Active Solar Water Heating Systems

Active solar water heating systems can be either open loop systems, which are sometimes called direct systems, or closed loop systems, which are sometimes called indirect systems.

  • Open loop systems circulate household water directly through the solar collector. These techniques work well in regions where the temperature never drops below the freezing point of water.
  • Closed loop systems circulate a heat transfer fluid, such as a glycol, through a closed loop that comes into contact with household water. The closed loop usually includes a coil of tubing on the inside of a water storage tank. As the heated fluid circulates from the solar collector through the coiled tubing in the storage tank, heat is transferred through the walls of the tubing to the colder water inside the tank.
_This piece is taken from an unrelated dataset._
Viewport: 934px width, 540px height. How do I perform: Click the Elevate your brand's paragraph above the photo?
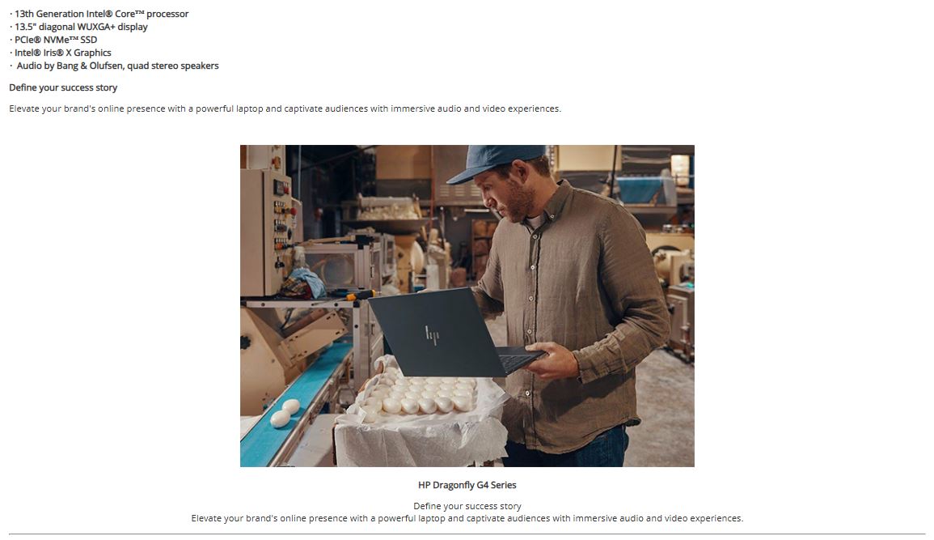pyautogui.click(x=285, y=108)
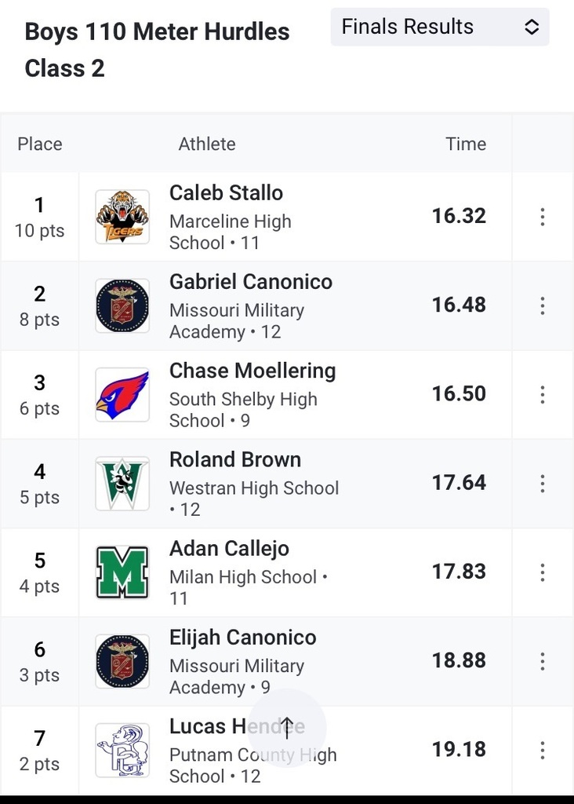Click Putnam County High School ram logo
This screenshot has width=574, height=804.
[122, 750]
The household water supply is never exposed directly to outdoor conditions that may, even with a well-insulated collector, allow water pipes to burst if the weather should drop below freezing.
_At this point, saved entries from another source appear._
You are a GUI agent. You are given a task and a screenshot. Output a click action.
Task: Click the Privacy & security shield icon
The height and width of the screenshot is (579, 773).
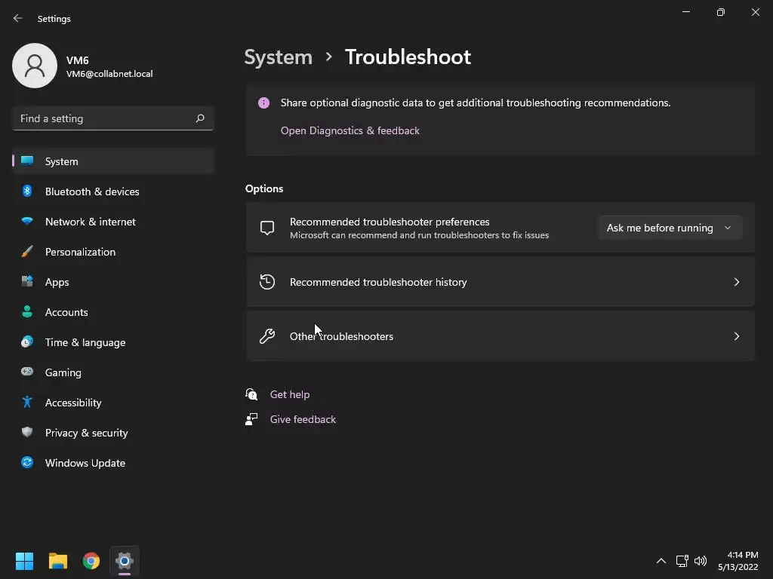27,433
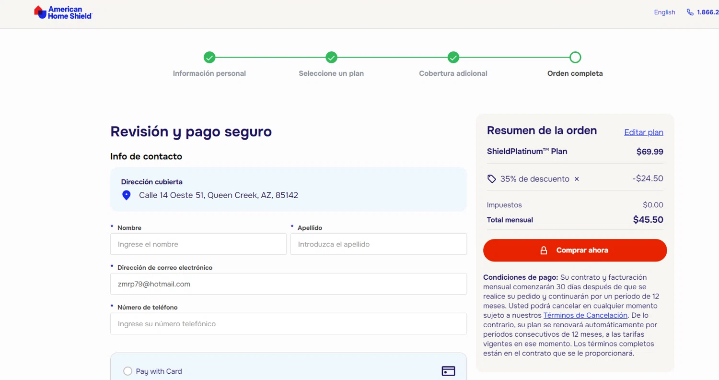Screen dimensions: 719x380
Task: Call the 1.866 phone number link
Action: tap(707, 12)
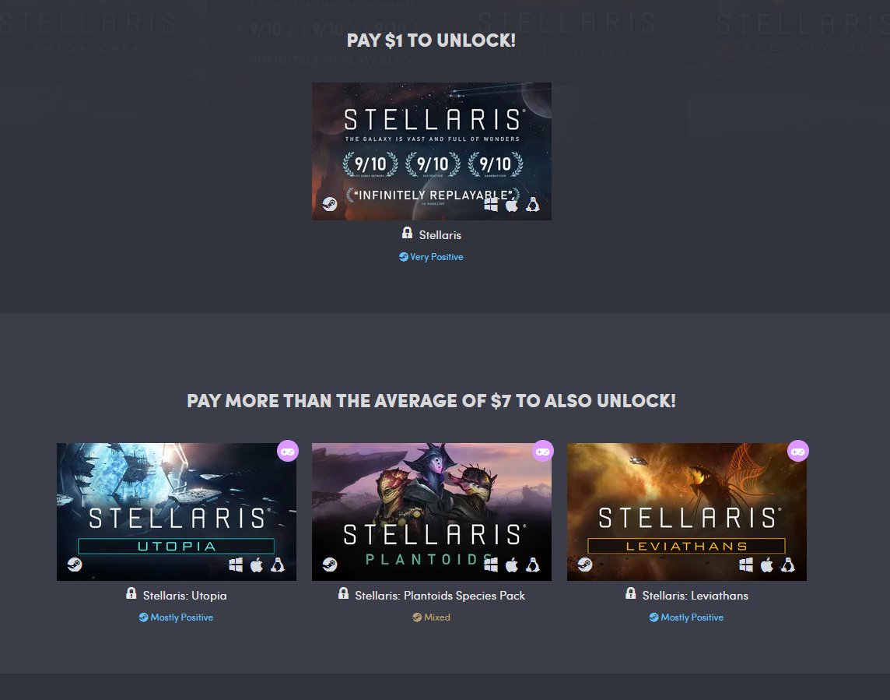Click the purple controller badge on Utopia
890x700 pixels.
point(288,451)
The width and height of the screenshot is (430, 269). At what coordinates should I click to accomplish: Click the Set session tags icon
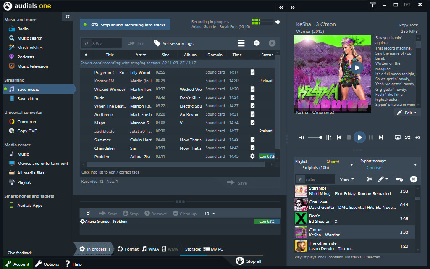tap(155, 43)
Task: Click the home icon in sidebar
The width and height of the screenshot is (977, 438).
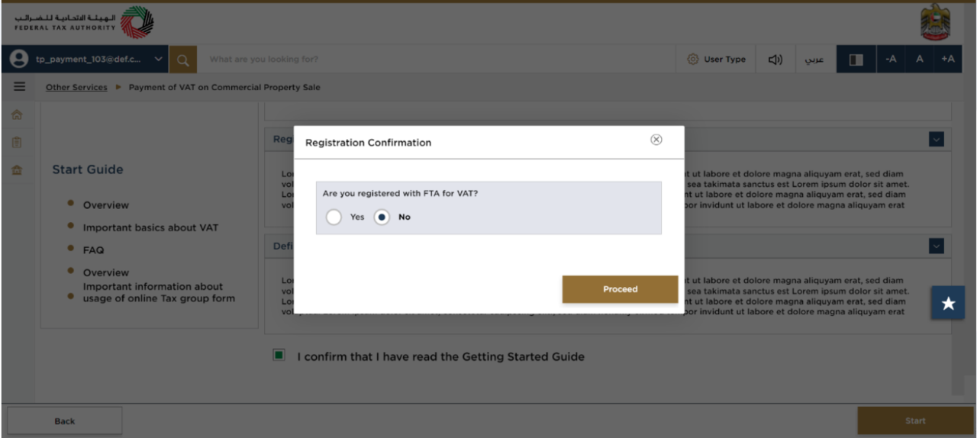Action: click(x=17, y=114)
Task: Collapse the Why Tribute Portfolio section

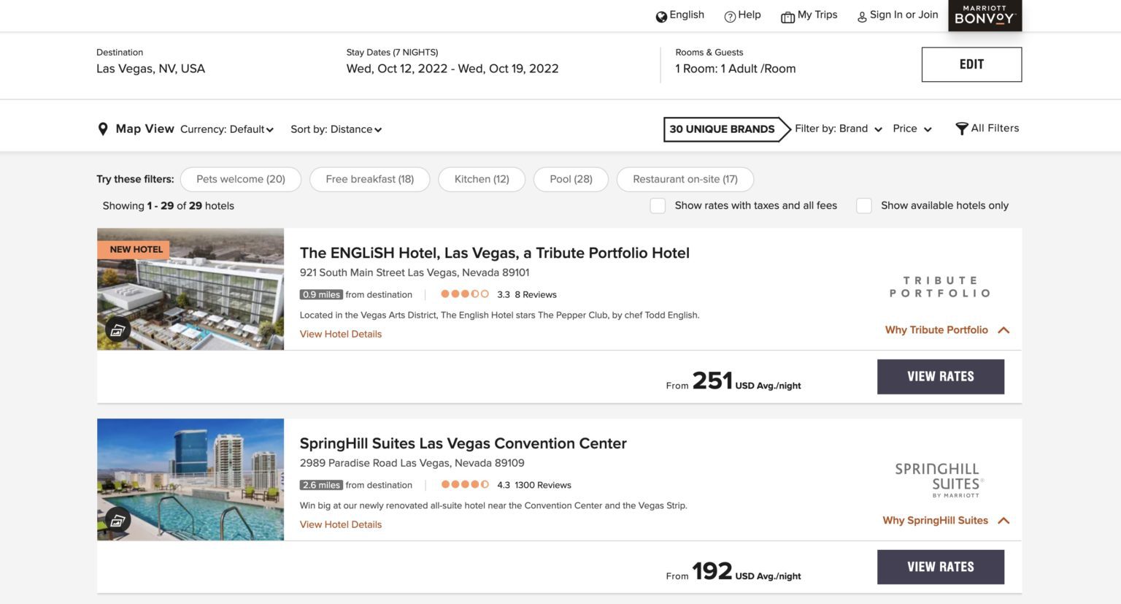Action: tap(1003, 329)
Passive Solar Water Heating Systems

Passive systems are less expensive than active systems because there is no cost to circulate water or a heat transfer fluid. They are usually less efficient than actively circulating systems, but they have no electric components and are generally considered to be more reliable and durable than active systems.

Integrated Collector Storage Systems

The ICS heat collector systems described above are passive, open loop systems. Water heated by solar energy is stored directly at the collector and is drawn into an interior hot water tank on demand. The solar-heated inflow of water to the conventional hot water tank reduces, and at times even eliminates, the need for additional heating.

ICS systems work best in regions where the temperature rarely drops to the freezing point. They are also the most beneficial for residences where hot water demand is highest during the daylight hours.

Thermosyphon Systems

Thermosyphon systems make use of the physical relationship between water density and temperature. Warm water is less dense than cooler water. It will rise to the surface of a container, and cooler water will sink to the bottom. Careful design can create a system where the temperature of the water causes circulation in a limited area. Hot water is stored in a tank directly above the solar collector, and cooler water is continually forced through the circuit to the solar collector for additional heating. Household hot water is drawn from the upper, hotter tank.

Thermosyphon systems are more expensive to install initially, but they have no electric parts and are quite durable. They outperform ICS systems because the upper thermosyphon tank is extremely well-insulated. While batch systems lose heat overnight, thermosyphon systems generally maintain hot water supplies until the following day.

Solar water heating usually requires a conventional hot water system as a backup for cloudy days or for times when demand outstrips the ability of the solar collector to provide hot water. They are often paired with tankless water heaters that eliminate the need to maintain a tank of heated water.